▶ [Work request]
This exercise calls for a copy of every line in the listing below that carries the word "width".
----- Available data
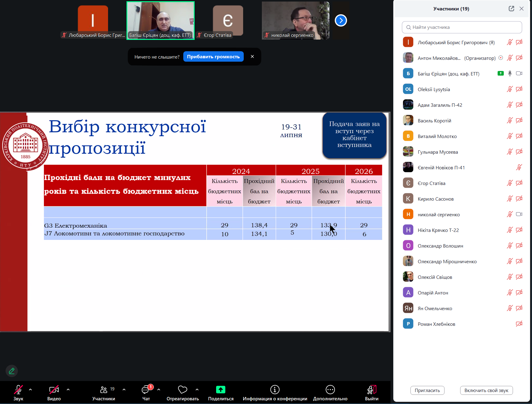Toggle microphone mute with Звук button
532x404 pixels.
[18, 390]
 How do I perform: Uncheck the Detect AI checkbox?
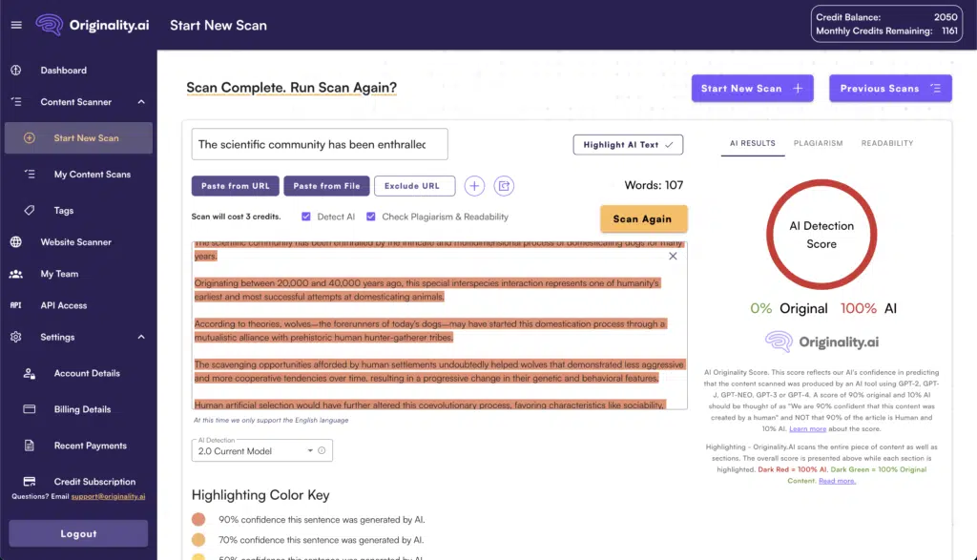(x=306, y=217)
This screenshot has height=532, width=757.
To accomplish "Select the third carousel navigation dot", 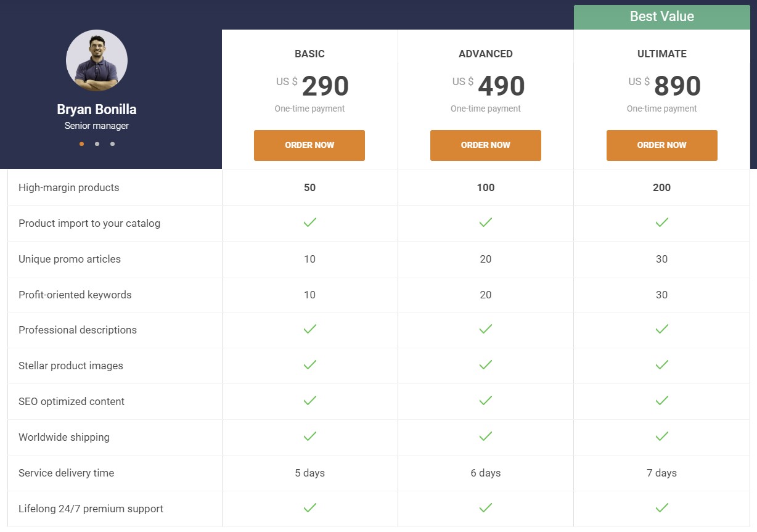I will click(x=112, y=144).
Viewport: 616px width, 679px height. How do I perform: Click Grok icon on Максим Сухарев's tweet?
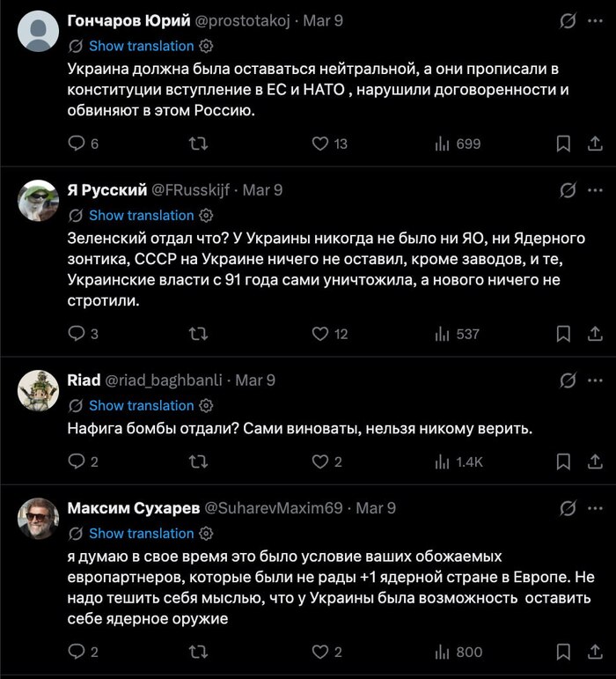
----------
▶ [Solution to the problem]
This screenshot has height=532, width=757.
Viewport: 616px width, 679px height. How do I perform: Click Grok icon on Максим Сухарев's tweet?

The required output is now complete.